Design principle: LangChain’s harness engineering work proved that system prompt + tools + middleware optimization alone moved an agent 13.7 points on Terminal Bench 2.0 (52.8% → 66.5%) without changing the model. This “three-knob model” is the core design axis—each knob tunable and measurable independently.

Architecture

Six-stage data pipeline from task definition to comparison report.

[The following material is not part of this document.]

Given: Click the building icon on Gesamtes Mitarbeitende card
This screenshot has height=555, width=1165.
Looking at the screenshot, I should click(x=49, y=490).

subq eval run <task> --agents pi-agent,claude-code --runs 3
1. orchestrator Parse task YAML, allocate worktrees sequentially, launch agents in parallel
2. adapters One per agent. Manage process lifecycle. Return RawAgentOutput (stdout + exit code + timestamps)
3. enrichers Parse RawAgentOutput into EnrichedEvent[] via Bun.JSONL.parseChunk(). Reuse parsers/ internals
4. normalizer EnrichedEvent[] → EnrichedSession with canonical tool names and detected milestones
5. comparison Align sessions by milestone. Compute efficiency metrics. Diff system prompts. Run LLM judge
6. reporter Render TUI dashboard, JSON (--robot), or HTML report

File Structure

14 files under apps/cli/src/eval/, reduced from 27 in the original plan.

apps/cli/src/eval/
core types.ts — all types + TypeBox schemas
core task.ts — YAML task loading (custom only for MVP)
core worktree.ts — git worktree allocation/cleanup
core orchestrator.ts — parallel agent execution with timeout
-----
adapters types.ts — AgentAdapter, AgentRunHandle, ProcessSpawner
adapters index.ts — ALL_ADAPTERS barrel + registry
adapters pi-agent.ts — SubQ: spawn --json, pipe stdout
adapters claude-code.ts — Claude: spawn -p stream-json, pipe stdout
-----
pipeline enricher.ts — unified enrichment (reuses parsers/ internals)
pipeline normalizer.ts — events → EnrichedSession + canonical tool names
pipeline milestones.ts — milestone detection (tool-name-agnostic)
analysis comparison.ts — alignment + scoring + prompt diff
output report.ts — EvalReport + formatRobot()
output cost.ts — cost normalization across providers

Core Types

15+ interfaces form the type lattice. Every type uses epoch-ms timestamps for safe JSON round-tripping. TypeBox schemas validate all YAML-loaded types at parse boundaries.

EvalAgentId

Identity

Extract<AgentType, "claude-code" | "codex" | "pi-agent">

derived type 5 reviewers flagged

RawAgentOutput

Capture

stdout bytes, stderr bytes, exit code, timestamps, optional disk JSONL path

adapter output no parsing

EnrichedEvent

Canonical

Agent-agnostic event: message, tool_call, tool_result, thinking, system_prompt, error, cost, milestone

8 kinds agent-agnostic

EnrichedSession

Complete

Messages, milestones, system prompt injections, token usage, wall clock time, exit code, task resolved

extends Session full picture

Milestone

Progress

9 kinds: first_file_read, first_file_edit, first_test_run, first_bash_command, first_search, first_error_recovery, task_completion, verification_pass/fail

epoch-ms 9 kinds

QualityRubric

Scoring

5 dimensions: correctness, completeness, code quality, minimal diff, verification. Each 0.0–1.0

multi-dimensional heuristic + LLM

TokenUsage

Input, output, cache read/write tokens, total, cost USD. Per-message and per-session aggregation.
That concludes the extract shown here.